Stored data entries

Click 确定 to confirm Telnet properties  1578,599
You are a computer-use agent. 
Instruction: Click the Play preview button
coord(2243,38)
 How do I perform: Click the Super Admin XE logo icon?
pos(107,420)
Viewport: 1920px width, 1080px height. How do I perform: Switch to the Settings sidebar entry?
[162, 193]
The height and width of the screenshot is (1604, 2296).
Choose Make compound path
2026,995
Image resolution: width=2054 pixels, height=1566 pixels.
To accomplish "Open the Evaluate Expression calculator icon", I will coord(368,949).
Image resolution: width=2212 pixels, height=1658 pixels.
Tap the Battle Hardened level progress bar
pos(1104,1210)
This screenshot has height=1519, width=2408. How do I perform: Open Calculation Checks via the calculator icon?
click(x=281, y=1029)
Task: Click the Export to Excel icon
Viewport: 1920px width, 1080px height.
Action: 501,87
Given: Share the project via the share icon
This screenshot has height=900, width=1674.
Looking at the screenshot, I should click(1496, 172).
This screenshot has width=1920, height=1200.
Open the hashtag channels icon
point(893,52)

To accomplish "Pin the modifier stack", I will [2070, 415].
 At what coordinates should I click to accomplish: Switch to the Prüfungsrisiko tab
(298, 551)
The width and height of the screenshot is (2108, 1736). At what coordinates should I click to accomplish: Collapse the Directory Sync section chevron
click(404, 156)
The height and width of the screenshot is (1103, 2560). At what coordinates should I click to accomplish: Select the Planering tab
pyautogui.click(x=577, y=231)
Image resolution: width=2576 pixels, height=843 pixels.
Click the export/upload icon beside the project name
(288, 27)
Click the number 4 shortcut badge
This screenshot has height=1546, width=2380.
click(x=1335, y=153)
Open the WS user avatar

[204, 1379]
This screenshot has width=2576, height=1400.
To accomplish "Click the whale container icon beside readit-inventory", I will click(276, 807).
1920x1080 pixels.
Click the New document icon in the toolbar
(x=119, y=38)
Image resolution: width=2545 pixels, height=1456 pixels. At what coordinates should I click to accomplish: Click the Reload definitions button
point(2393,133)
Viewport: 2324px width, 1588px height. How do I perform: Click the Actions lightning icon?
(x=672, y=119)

_To do_
Every record above must be set down again, word for word.

_Task solution_
Click 确定 to confirm Telnet properties  1578,599
You are a computer-use agent. 
Instruction: Click the Play preview button
coord(2243,38)
 How do I perform: Click the Super Admin XE logo icon?
pos(107,420)
Viewport: 1920px width, 1080px height. How do I perform: Switch to the Settings sidebar entry?
[162, 193]
The height and width of the screenshot is (1604, 2296).
Choose Make compound path
2026,995
Image resolution: width=2054 pixels, height=1566 pixels.
To accomplish "Open the Evaluate Expression calculator icon", I will coord(368,949).
Image resolution: width=2212 pixels, height=1658 pixels.
Tap the Battle Hardened level progress bar
pos(1104,1210)
This screenshot has height=1519, width=2408. How do I perform: Open Calculation Checks via the calculator icon?
click(x=281, y=1029)
Task: Click the Export to Excel icon
Viewport: 1920px width, 1080px height.
Action: 501,87
Given: Share the project via the share icon
This screenshot has height=900, width=1674.
Looking at the screenshot, I should click(1496, 172).
This screenshot has width=1920, height=1200.
Open the hashtag channels icon
point(893,52)

To accomplish "Pin the modifier stack", I will [2070, 415].
 At what coordinates should I click to accomplish: Switch to the Prüfungsrisiko tab
(298, 551)
The width and height of the screenshot is (2108, 1736). At what coordinates should I click to accomplish: Collapse the Directory Sync section chevron
click(404, 156)
The height and width of the screenshot is (1103, 2560). At what coordinates should I click to accomplish: Select the Planering tab
pyautogui.click(x=577, y=231)
Image resolution: width=2576 pixels, height=843 pixels.
Click the export/upload icon beside the project name
(288, 27)
Click the number 4 shortcut badge
This screenshot has height=1546, width=2380.
click(x=1335, y=153)
Open the WS user avatar

[204, 1379]
This screenshot has width=2576, height=1400.
To accomplish "Click the whale container icon beside readit-inventory", I will click(276, 807).
1920x1080 pixels.
Click the New document icon in the toolbar
(x=119, y=38)
Image resolution: width=2545 pixels, height=1456 pixels. At what coordinates should I click to accomplish: Click the Reload definitions button
point(2393,133)
Viewport: 2324px width, 1588px height. How do I perform: Click the Actions lightning icon?
(x=672, y=119)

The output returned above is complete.